### HOW TO COMPLETE THIS TASK
Restate word for word the entries below, starting with the line with "Like Bobby's comment" and continuing through the line with "Task: Open the Safari Share sheet icon". Include both of those lines and no others.

══════════

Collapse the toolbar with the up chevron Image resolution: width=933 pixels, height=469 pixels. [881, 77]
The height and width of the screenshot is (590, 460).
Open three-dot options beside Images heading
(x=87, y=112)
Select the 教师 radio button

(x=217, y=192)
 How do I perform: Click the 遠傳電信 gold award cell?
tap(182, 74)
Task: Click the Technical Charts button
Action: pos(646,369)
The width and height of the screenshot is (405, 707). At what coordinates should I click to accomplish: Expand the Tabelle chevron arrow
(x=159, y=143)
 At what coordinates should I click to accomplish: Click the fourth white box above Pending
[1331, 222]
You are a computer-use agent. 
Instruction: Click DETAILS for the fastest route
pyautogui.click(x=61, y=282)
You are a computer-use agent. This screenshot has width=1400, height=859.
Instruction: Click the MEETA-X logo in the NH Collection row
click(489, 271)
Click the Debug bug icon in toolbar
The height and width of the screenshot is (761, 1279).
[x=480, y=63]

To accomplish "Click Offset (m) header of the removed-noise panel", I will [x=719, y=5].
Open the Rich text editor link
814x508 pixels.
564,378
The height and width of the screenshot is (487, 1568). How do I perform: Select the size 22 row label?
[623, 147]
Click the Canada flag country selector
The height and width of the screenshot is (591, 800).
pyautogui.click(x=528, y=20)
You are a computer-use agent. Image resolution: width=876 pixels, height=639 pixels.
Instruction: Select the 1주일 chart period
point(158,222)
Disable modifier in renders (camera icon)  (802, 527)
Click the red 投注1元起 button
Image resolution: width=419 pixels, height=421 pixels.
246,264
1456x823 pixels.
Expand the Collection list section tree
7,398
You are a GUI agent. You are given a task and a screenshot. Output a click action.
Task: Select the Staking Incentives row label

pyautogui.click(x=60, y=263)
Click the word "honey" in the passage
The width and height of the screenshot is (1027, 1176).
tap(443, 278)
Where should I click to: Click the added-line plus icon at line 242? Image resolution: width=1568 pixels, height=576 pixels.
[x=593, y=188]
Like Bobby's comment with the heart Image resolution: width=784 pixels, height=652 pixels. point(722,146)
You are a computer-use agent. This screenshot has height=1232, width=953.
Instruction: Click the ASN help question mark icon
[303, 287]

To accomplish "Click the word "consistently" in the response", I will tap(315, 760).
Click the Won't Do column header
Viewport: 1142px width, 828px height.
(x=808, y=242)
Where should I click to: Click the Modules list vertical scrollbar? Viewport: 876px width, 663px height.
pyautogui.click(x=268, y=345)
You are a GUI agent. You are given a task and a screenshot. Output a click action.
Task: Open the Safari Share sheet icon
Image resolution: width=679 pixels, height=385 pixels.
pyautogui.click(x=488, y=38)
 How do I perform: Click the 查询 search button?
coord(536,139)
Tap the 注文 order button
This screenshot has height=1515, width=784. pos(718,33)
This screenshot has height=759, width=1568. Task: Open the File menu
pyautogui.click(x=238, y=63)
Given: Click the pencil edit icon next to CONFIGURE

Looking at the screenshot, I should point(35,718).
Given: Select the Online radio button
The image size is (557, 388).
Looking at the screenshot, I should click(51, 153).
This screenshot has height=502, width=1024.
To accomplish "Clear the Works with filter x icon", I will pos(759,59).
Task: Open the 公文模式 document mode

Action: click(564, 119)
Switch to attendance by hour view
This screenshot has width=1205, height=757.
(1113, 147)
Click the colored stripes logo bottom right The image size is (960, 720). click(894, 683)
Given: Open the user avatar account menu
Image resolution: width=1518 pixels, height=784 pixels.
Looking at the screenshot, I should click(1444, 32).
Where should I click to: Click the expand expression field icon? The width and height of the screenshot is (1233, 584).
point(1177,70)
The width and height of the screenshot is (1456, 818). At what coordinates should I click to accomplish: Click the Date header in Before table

══════════

### WRITTEN REPLY
Like Bobby's comment with the heart Image resolution: width=784 pixels, height=652 pixels. point(722,146)
You are a computer-use agent. This screenshot has height=1232, width=953.
Instruction: Click the ASN help question mark icon
[303, 287]

To accomplish "Click the word "consistently" in the response", I will tap(315, 760).
Click the Won't Do column header
Viewport: 1142px width, 828px height.
(x=808, y=242)
Where should I click to: Click the Modules list vertical scrollbar? Viewport: 876px width, 663px height.
pyautogui.click(x=268, y=345)
You are a GUI agent. You are given a task and a screenshot. Output a click action.
Task: Open the Safari Share sheet icon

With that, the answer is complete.